**Instruction:** Rewrite all of the material below, putting "screen assistant" wherever "GUI agent" appears and keeping everything else the same.

# start of Records provided

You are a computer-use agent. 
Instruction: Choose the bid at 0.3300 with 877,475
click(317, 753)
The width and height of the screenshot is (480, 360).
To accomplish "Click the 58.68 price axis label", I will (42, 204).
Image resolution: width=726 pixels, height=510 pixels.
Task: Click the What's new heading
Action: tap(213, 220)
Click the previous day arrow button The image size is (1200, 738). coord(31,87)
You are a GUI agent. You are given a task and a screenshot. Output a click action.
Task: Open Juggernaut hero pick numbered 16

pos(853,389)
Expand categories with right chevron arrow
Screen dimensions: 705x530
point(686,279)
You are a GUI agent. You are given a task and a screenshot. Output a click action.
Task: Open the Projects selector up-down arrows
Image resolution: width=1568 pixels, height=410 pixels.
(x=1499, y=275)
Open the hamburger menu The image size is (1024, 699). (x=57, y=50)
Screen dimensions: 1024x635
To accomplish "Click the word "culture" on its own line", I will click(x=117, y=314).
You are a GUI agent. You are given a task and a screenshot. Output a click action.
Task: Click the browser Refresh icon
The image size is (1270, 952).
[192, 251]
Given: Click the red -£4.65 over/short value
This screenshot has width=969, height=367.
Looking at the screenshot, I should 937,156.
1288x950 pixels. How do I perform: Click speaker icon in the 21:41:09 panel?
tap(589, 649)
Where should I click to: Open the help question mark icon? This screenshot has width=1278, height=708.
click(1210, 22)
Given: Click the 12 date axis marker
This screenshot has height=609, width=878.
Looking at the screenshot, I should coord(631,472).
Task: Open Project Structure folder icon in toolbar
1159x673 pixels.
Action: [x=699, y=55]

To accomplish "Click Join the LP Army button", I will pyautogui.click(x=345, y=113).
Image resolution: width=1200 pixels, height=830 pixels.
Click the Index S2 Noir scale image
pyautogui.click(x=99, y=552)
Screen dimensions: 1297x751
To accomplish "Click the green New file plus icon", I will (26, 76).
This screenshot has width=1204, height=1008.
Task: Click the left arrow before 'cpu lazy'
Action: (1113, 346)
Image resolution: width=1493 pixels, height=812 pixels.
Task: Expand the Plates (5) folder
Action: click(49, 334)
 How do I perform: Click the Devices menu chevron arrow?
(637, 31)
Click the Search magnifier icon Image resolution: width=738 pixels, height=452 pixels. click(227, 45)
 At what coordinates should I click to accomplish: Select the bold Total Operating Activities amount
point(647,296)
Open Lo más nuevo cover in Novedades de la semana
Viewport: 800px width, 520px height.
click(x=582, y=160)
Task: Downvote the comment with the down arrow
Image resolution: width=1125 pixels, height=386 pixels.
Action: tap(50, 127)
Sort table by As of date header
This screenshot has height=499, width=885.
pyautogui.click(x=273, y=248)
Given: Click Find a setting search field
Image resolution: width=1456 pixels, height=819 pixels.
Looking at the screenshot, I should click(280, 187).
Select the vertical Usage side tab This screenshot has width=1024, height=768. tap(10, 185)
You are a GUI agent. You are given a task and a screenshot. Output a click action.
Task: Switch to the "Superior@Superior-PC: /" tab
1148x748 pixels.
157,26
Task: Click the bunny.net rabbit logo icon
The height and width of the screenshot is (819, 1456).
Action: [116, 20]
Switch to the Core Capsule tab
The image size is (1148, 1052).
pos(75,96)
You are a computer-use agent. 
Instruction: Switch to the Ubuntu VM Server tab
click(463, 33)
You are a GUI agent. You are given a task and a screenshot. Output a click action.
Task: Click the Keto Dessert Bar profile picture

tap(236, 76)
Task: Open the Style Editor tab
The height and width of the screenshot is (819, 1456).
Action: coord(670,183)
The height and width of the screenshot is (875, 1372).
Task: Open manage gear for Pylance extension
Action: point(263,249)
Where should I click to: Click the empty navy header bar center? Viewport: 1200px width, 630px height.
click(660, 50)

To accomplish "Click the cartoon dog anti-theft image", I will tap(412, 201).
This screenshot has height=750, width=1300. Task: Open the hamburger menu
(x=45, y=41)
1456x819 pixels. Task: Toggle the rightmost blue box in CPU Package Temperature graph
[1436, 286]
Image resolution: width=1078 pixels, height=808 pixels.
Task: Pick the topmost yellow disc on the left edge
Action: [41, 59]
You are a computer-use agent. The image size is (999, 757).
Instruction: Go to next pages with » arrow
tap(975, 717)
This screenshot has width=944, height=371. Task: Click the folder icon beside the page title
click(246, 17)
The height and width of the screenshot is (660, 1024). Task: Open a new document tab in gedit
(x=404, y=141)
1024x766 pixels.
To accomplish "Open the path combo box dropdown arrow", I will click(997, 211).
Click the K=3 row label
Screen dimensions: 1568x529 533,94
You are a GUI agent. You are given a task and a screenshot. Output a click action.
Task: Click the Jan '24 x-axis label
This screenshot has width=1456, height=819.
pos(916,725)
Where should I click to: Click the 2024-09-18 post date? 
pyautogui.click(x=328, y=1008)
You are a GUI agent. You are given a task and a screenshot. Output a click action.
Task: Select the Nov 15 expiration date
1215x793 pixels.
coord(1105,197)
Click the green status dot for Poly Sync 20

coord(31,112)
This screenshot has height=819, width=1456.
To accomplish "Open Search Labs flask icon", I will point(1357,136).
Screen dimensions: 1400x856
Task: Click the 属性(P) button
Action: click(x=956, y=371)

# end of Records provided

**Correct result:**
You are a computer-use agent. 
Instruction: Choose the bid at 0.3300 with 877,475
click(317, 753)
The width and height of the screenshot is (480, 360).
To accomplish "Click the 58.68 price axis label", I will (42, 204).
Image resolution: width=726 pixels, height=510 pixels.
Task: Click the What's new heading
Action: tap(213, 220)
Click the previous day arrow button The image size is (1200, 738). coord(31,87)
You are a screen assistant. You are given a task and a screenshot. Output a click action.
Task: Open Juggernaut hero pick numbered 16

pos(853,389)
Expand categories with right chevron arrow
Screen dimensions: 705x530
point(686,279)
You are a screen assistant. You are given a task and a screenshot. Output a click action.
Task: Open the Projects selector up-down arrows
Image resolution: width=1568 pixels, height=410 pixels.
(x=1499, y=275)
Open the hamburger menu The image size is (1024, 699). (x=57, y=50)
Screen dimensions: 1024x635
To accomplish "Click the word "culture" on its own line", I will click(x=117, y=314).
You are a screen assistant. You are given a task and a screenshot. Output a click action.
Task: Click the browser Refresh icon
The image size is (1270, 952).
[192, 251]
Given: Click the red -£4.65 over/short value
This screenshot has width=969, height=367.
Looking at the screenshot, I should 937,156.
1288x950 pixels. How do I perform: Click speaker icon in the 21:41:09 panel?
tap(589, 649)
Where should I click to: Open the help question mark icon? This screenshot has width=1278, height=708.
click(1210, 22)
Given: Click the 12 date axis marker
This screenshot has height=609, width=878.
Looking at the screenshot, I should coord(631,472).
Task: Open Project Structure folder icon in toolbar
1159x673 pixels.
Action: [x=699, y=55]

To accomplish "Click Join the LP Army button", I will pyautogui.click(x=345, y=113).
Image resolution: width=1200 pixels, height=830 pixels.
Click the Index S2 Noir scale image
pyautogui.click(x=99, y=552)
Screen dimensions: 1297x751
To accomplish "Click the green New file plus icon", I will (26, 76).
This screenshot has width=1204, height=1008.
Task: Click the left arrow before 'cpu lazy'
Action: (1113, 346)
Image resolution: width=1493 pixels, height=812 pixels.
Task: Expand the Plates (5) folder
Action: click(49, 334)
 How do I perform: Click the Devices menu chevron arrow?
(637, 31)
Click the Search magnifier icon Image resolution: width=738 pixels, height=452 pixels. click(227, 45)
 At what coordinates should I click to accomplish: Select the bold Total Operating Activities amount
point(647,296)
Open Lo más nuevo cover in Novedades de la semana
Viewport: 800px width, 520px height.
click(x=582, y=160)
Task: Downvote the comment with the down arrow
Image resolution: width=1125 pixels, height=386 pixels.
Action: tap(50, 127)
Sort table by As of date header
This screenshot has height=499, width=885.
pyautogui.click(x=273, y=248)
Given: Click Find a setting search field
Image resolution: width=1456 pixels, height=819 pixels.
Looking at the screenshot, I should click(280, 187).
Select the vertical Usage side tab This screenshot has width=1024, height=768. tap(10, 185)
You are a screen assistant. You are given a task and a screenshot. Output a click action.
Task: Switch to the "Superior@Superior-PC: /" tab
1148x748 pixels.
157,26
Task: Click the bunny.net rabbit logo icon
The height and width of the screenshot is (819, 1456).
Action: [116, 20]
Switch to the Core Capsule tab
The image size is (1148, 1052).
pos(75,96)
You are a computer-use agent. 
Instruction: Switch to the Ubuntu VM Server tab
click(463, 33)
You are a screen assistant. You are given a task and a screenshot. Output a click action.
Task: Click the Keto Dessert Bar profile picture

tap(236, 76)
Task: Open the Style Editor tab
The height and width of the screenshot is (819, 1456).
Action: coord(670,183)
The height and width of the screenshot is (875, 1372).
Task: Open manage gear for Pylance extension
Action: point(263,249)
Where should I click to: Click the empty navy header bar center? Viewport: 1200px width, 630px height.
click(660, 50)

To accomplish "Click the cartoon dog anti-theft image", I will tap(412, 201).
This screenshot has height=750, width=1300. Task: Open the hamburger menu
(x=45, y=41)
1456x819 pixels. Task: Toggle the rightmost blue box in CPU Package Temperature graph
[1436, 286]
Image resolution: width=1078 pixels, height=808 pixels.
Task: Pick the topmost yellow disc on the left edge
Action: [41, 59]
You are a computer-use agent. The image size is (999, 757).
Instruction: Go to next pages with » arrow
tap(975, 717)
This screenshot has width=944, height=371. Task: Click the folder icon beside the page title
click(246, 17)
The height and width of the screenshot is (660, 1024). Task: Open a new document tab in gedit
(x=404, y=141)
1024x766 pixels.
To accomplish "Open the path combo box dropdown arrow", I will click(997, 211).
Click the K=3 row label
Screen dimensions: 1568x529 533,94
You are a screen assistant. You are given a task and a screenshot. Output a click action.
Task: Click the Jan '24 x-axis label
This screenshot has width=1456, height=819.
pos(916,725)
Where should I click to: Click the 2024-09-18 post date? 
pyautogui.click(x=328, y=1008)
You are a screen assistant. You are given a task and a screenshot. Output a click action.
Task: Select the Nov 15 expiration date
1215x793 pixels.
coord(1105,197)
Click the green status dot for Poly Sync 20

coord(31,112)
This screenshot has height=819, width=1456.
To accomplish "Open Search Labs flask icon", I will point(1357,136).
Screen dimensions: 1400x856
Task: Click the 属性(P) button
Action: click(x=956, y=371)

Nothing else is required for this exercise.